##### Dataset records #####
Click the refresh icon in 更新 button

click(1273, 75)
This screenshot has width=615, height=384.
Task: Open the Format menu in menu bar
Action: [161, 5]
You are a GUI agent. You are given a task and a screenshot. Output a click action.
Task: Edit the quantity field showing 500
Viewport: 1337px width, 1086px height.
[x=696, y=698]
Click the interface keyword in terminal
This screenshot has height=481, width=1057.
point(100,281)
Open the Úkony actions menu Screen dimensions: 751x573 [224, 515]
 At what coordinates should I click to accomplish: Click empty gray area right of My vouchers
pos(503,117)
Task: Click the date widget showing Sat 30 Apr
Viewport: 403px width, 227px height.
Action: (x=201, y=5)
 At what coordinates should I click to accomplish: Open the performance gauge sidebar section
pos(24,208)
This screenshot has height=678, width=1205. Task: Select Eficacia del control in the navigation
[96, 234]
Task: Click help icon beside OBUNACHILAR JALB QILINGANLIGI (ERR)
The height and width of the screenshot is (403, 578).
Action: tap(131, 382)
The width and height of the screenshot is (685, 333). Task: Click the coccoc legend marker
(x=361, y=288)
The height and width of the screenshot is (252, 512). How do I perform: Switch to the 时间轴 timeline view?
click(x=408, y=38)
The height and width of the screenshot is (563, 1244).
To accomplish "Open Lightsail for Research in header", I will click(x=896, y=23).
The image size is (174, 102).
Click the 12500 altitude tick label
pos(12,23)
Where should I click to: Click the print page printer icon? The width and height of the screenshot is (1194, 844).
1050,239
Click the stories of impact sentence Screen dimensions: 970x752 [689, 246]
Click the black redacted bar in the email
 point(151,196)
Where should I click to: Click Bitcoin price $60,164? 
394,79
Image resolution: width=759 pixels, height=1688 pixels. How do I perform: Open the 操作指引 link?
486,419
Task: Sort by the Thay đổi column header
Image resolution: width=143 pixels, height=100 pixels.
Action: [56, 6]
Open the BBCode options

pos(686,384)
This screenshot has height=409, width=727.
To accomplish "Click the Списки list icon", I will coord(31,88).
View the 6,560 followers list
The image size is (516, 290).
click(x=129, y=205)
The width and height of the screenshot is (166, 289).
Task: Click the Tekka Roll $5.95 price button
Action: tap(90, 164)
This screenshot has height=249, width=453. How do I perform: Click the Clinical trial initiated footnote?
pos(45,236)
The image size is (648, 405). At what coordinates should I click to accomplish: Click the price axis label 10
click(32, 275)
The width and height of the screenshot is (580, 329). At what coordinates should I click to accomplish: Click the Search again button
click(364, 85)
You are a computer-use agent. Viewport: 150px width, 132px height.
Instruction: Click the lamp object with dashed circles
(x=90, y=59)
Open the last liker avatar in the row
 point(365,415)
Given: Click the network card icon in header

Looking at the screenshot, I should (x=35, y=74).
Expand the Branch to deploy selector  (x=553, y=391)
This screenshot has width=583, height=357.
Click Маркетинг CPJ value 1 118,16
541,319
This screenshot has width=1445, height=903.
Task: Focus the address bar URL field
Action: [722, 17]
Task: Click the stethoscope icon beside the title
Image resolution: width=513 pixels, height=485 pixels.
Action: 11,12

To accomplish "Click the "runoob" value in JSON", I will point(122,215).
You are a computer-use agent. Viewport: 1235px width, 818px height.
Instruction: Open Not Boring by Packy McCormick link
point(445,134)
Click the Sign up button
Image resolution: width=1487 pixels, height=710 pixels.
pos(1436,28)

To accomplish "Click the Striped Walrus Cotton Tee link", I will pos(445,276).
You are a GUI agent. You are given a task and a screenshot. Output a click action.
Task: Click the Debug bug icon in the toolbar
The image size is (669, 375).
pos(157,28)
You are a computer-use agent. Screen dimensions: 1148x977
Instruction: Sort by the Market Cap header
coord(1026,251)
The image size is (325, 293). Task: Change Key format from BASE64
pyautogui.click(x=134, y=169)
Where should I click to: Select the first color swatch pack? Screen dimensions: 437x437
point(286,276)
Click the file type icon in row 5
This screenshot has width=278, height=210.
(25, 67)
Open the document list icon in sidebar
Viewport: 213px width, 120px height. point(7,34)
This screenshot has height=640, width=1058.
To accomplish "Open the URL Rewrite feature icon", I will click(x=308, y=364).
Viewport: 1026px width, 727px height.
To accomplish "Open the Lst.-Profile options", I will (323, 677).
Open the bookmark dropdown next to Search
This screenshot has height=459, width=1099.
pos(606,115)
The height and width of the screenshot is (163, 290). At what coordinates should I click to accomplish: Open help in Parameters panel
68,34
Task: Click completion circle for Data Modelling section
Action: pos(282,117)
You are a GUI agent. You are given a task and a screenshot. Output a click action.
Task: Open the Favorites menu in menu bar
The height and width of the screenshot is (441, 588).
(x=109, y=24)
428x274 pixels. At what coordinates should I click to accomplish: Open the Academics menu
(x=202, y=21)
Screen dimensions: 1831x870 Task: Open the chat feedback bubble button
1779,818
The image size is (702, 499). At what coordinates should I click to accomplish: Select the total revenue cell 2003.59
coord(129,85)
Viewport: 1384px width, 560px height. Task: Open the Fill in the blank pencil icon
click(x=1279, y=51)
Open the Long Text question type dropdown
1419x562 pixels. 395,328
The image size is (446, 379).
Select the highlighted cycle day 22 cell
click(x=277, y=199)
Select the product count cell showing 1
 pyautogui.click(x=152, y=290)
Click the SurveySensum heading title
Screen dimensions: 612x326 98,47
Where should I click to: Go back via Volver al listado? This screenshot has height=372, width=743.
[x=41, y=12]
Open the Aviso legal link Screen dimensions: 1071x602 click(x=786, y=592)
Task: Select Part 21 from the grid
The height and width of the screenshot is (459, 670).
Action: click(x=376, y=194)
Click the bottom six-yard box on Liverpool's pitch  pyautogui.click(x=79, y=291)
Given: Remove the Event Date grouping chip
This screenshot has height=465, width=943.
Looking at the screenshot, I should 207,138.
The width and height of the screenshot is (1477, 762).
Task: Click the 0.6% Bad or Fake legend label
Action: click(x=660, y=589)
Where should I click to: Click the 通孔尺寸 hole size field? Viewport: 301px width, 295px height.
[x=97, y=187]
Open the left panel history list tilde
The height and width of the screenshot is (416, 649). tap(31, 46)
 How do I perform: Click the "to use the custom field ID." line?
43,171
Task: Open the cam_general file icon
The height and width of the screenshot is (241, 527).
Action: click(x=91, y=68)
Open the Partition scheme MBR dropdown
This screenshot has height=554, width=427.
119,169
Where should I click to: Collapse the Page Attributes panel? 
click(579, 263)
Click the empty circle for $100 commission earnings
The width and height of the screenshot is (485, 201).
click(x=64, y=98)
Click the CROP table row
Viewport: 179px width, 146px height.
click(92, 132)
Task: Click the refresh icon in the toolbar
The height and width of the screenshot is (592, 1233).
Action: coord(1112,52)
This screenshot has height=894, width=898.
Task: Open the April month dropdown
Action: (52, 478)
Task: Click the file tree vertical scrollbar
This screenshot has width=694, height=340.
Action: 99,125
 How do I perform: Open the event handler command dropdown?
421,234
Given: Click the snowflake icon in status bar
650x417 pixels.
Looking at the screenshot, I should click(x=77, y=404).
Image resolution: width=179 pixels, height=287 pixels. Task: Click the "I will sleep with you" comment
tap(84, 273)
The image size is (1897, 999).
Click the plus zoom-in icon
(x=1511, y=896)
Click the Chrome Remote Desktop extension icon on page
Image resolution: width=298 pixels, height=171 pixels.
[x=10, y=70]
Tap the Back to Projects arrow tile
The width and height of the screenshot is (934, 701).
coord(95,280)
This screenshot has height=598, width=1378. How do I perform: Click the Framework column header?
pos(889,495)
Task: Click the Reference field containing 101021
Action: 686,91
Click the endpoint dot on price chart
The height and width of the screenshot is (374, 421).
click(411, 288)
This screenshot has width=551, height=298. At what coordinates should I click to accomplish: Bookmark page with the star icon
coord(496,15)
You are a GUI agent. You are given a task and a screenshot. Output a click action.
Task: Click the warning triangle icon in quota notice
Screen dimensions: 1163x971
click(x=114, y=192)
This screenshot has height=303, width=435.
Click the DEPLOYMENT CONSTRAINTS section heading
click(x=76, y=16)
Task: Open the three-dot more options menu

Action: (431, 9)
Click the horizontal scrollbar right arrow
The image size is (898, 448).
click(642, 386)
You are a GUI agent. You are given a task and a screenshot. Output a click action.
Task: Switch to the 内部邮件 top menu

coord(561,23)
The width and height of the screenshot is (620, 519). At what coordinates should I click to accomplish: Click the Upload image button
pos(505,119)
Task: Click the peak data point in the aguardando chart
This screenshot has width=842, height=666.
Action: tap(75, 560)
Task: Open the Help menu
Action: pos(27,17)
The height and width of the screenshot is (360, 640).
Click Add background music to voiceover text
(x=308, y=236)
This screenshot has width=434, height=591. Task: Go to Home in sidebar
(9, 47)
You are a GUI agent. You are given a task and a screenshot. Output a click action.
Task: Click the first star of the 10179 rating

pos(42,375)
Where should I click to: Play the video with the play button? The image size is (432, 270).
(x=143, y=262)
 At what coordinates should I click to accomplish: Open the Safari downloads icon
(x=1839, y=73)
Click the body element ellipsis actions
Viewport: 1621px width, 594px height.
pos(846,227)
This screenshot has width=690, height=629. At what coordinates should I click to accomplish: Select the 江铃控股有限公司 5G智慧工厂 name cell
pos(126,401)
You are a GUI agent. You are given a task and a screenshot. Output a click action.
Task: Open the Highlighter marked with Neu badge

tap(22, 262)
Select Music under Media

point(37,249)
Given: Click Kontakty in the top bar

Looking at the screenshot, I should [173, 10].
#####
**Work instruction:**
Where in the records does the string "beside" appear? Copy every line that has it.

**Task result:**
Task: Click help icon beside OBUNACHILAR JALB QILINGANLIGI (ERR)
Task: Click the stethoscope icon beside the title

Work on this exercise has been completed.